**Source extract**
Segment Open
In Broad Daylight
- Author: Harry N. MacLean
- Language: English
- Genre: True crime
- Published: 1988 Harper and Row 2012 Crime Rant Classics (e-book with updates)
- Publication place: United States
- Media type: Print and e-book
- Pages: 342 (print) 428 (e-book)
- ISBN: 0-06-015876-X
- OCLC: 17652068
- Dewey Decimal: 364.1/5/09778124
- LC Class: HV6534.S55 M33 1988

= In Broad Daylight (book) =

1988 true crime book by Harry N. MacLean

In Broad Daylight is a 1988 true crime book by award-winning writer Harry N. MacLean, detailing the killing of town bully Ken Rex McElroy in 1981 in Skidmore, Missouri. The book won an Edgar Award for best true crime writing in 1989, was a New York Times bestseller for 12 weeks (charting at number 2) and was adapted into a television movie of the same name. The book was reissued in 2007 by St. Martin's Press with a new epilogue.

==Overview==
In Broad Daylight: A Murder in Skidmore, Missouri details the case of Ken Rex McElroy and his 21-year reign of terror throughout four counties in northwest Missouri, and the ultimate murder of McElroy, who was shot to death as he sat in his pickup truck on the main street of the town. Although there were more than 45 witnesses to the killing, and three grand juries considered the case, no one has been prosecuted for the killing.
Segment Closed
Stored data
Segment Open
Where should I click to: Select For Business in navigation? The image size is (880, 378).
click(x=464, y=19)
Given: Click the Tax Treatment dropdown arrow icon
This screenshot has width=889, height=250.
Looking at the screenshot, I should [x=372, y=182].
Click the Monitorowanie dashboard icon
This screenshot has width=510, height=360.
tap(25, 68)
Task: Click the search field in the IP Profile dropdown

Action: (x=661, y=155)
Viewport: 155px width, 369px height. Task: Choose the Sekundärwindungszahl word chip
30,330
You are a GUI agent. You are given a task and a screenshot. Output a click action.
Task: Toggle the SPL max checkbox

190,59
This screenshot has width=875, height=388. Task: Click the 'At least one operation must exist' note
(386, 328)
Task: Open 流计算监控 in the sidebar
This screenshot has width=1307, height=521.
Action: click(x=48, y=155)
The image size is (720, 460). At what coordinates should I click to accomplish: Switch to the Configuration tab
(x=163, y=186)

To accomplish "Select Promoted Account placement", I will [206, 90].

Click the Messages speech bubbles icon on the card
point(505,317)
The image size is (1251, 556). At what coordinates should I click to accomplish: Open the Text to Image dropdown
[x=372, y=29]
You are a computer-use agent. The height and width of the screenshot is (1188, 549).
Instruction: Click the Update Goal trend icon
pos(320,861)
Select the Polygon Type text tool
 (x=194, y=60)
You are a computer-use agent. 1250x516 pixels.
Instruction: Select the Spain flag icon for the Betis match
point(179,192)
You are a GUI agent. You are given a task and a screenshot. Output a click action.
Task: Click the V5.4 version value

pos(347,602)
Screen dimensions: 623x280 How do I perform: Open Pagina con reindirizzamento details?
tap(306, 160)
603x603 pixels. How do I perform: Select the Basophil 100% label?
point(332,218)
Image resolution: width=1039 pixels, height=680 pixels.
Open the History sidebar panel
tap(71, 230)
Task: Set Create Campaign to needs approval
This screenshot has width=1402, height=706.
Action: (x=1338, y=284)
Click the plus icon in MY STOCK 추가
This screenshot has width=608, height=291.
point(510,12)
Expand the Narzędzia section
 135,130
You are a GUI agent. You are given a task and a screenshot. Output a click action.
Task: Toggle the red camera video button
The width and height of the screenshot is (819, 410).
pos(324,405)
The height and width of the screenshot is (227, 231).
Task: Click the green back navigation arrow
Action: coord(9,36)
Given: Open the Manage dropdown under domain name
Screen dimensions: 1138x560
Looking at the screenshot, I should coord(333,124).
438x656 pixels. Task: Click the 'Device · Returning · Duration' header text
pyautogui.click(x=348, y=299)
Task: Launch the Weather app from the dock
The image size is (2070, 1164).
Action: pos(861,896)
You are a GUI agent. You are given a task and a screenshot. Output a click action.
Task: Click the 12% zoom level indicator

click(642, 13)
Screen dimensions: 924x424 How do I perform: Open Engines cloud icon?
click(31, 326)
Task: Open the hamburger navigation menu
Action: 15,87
Segment Closed
**How to complete this task**
Please pick up the text about the book In Broad Daylight and continue it past its last sentence. The entries have no connection to the text about the book In Broad Daylight.

**Response to the exercise**
McElroy was indicted 21 times and acquitted 20 times for his life of crime – due in large part to the keen legal abilities of his Kansas City attorney Richard Gene McFadin. MacLean carefully details the background history of McElroy's childhood, early and later life, the endurance of the farmers and victims of McElroy's two decades of crime and terror, the failure of the criminal justice system to even superficially respond to McElroy's crime spree, the State of Missouri's bemused reaction to McElroy's death, the federal government's sudden interest in pursuing McElroy's death as a civil rights violation, and ultimately the skewed and misinformed coverage of the story by the national and international press and media. Critics have praised MacLean's lyrical depiction of rural, bucolic agricultural life in America's heartland – contrasted with a methodical and chilling description of the actions, causes and consequences of an ongoing nightmare of domestic terror.

The book, as well as the movie, chronicles the story of McElroy's crimes, his killing on July 10, 1981, and the alleged coverup by the town of the identity of the killers.